Supplied material:
━━━━━━━━━━━━━━━━━━━━━━━━━━━━━━

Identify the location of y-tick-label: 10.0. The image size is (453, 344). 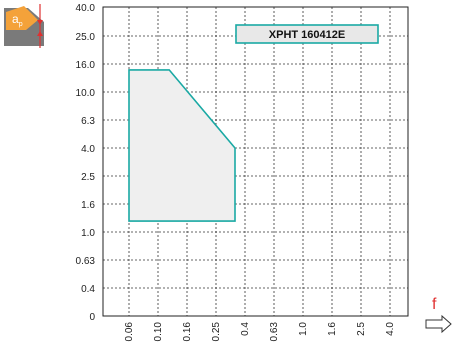
(86, 94).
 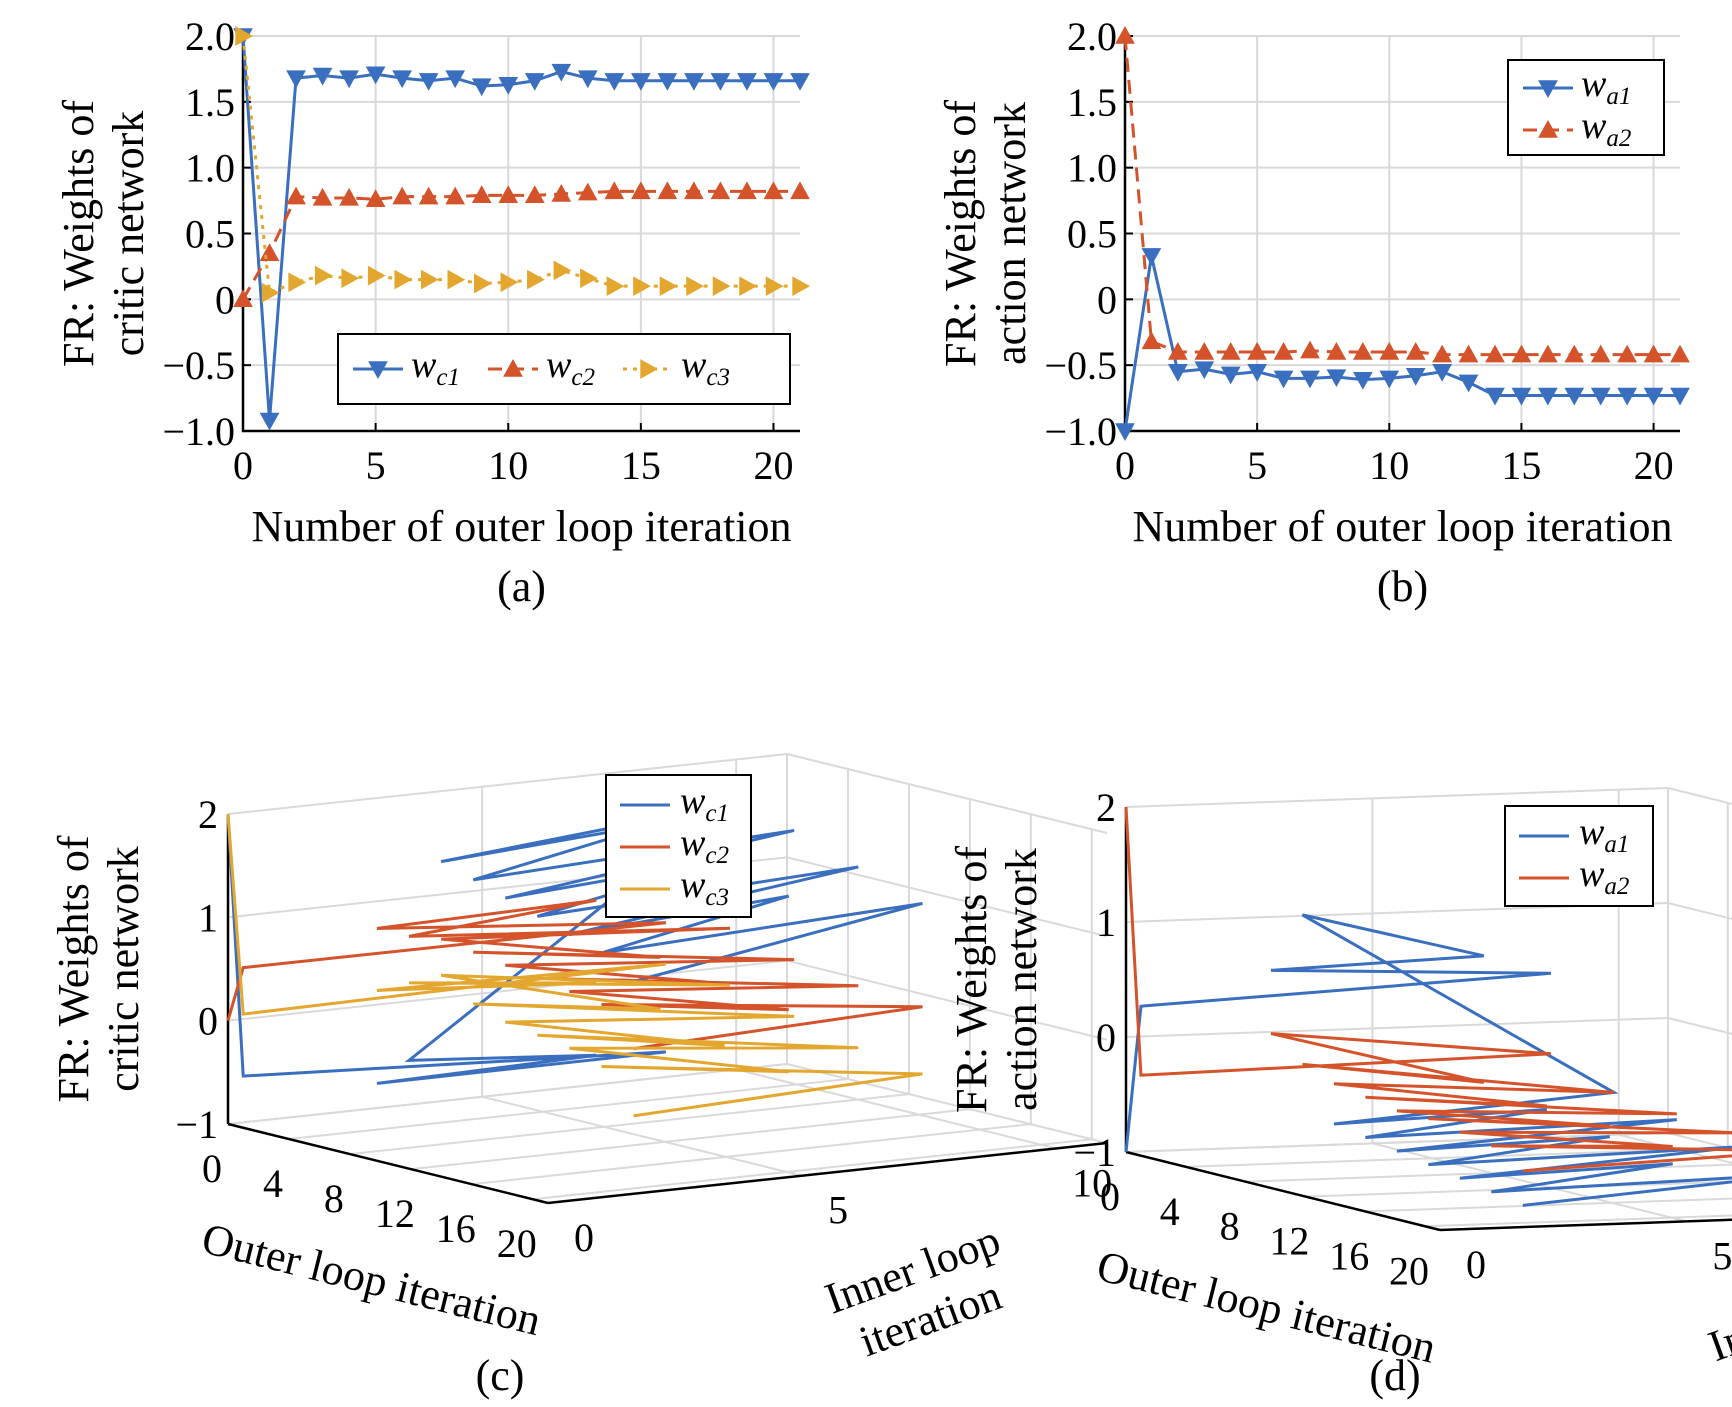 What do you see at coordinates (1094, 1152) in the screenshot?
I see `z-tick-label: −1` at bounding box center [1094, 1152].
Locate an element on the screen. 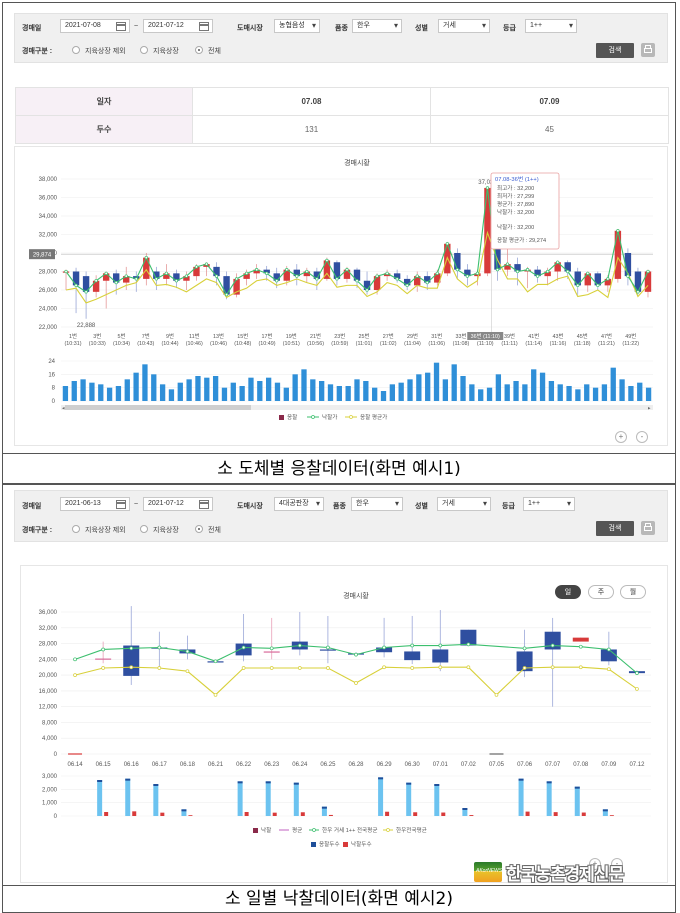 Image resolution: width=680 pixels, height=913 pixels. y-tick-label: 4,000 is located at coordinates (50, 739).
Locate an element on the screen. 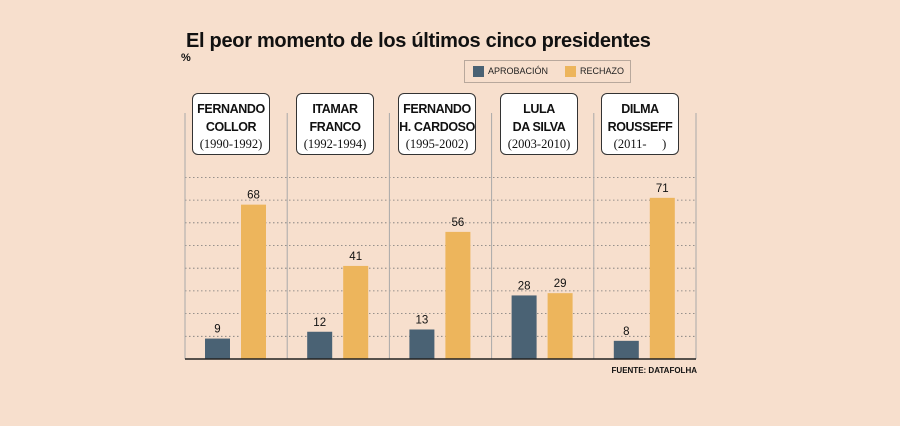  data-label-aprobacion: 9 is located at coordinates (217, 330).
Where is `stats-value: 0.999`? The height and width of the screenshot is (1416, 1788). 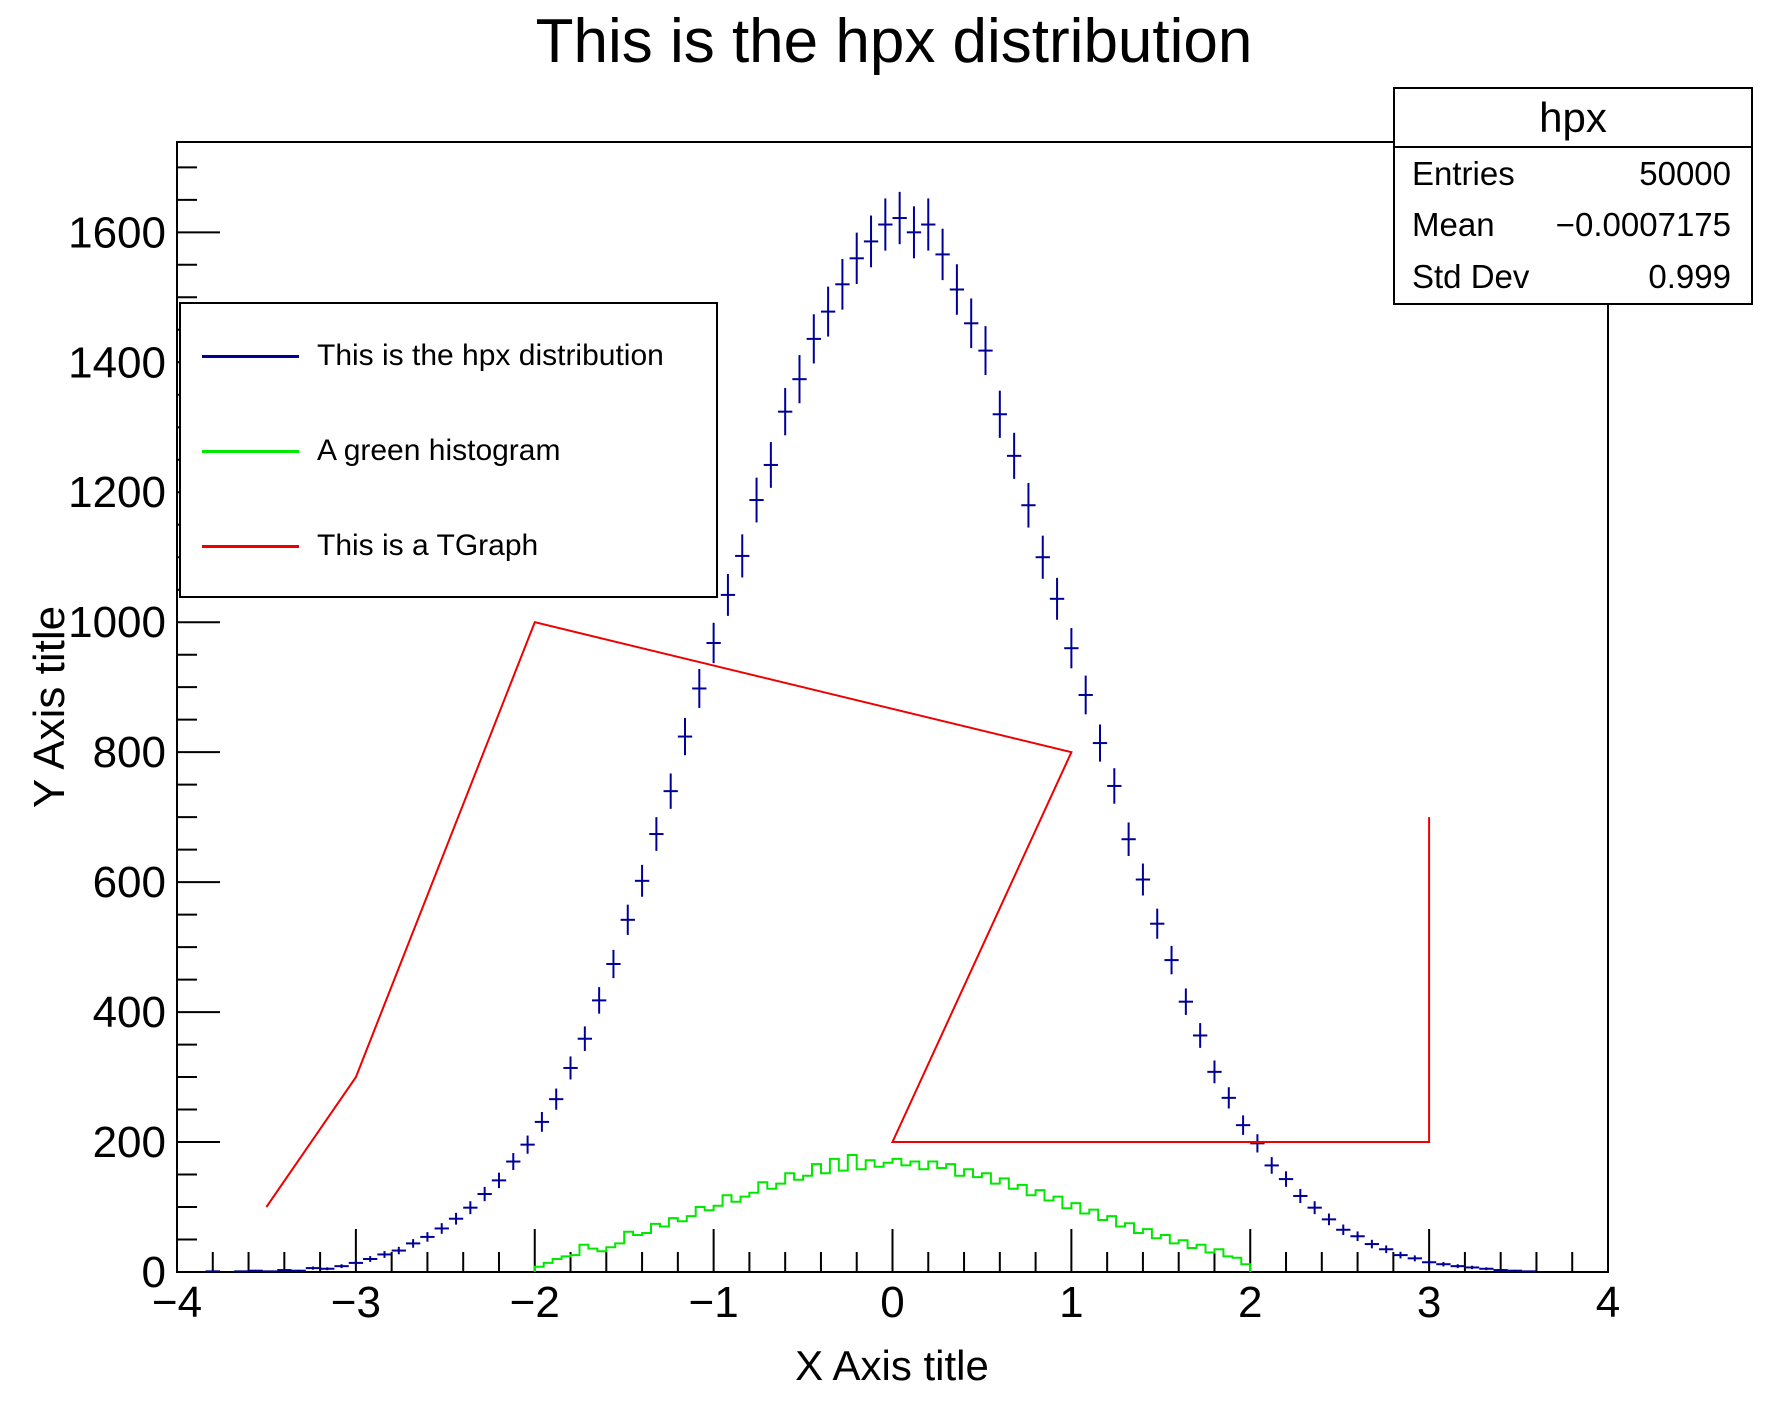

━━━━━━━━━━━━━━━━━━━━━━━━━━━━━━

Work required: Swap "location" for "position" in the part of the material that runs from its start through the line containing "center [1094, 1152].", changing nothing else. Give back only those lines, without the pictures.

Written response:
Identify the position of y-tick-label: 10.0. The image size is (453, 344). 
(86, 94).
  What do you see at coordinates (1094, 1152) in the screenshot?
I see `z-tick-label: −1` at bounding box center [1094, 1152].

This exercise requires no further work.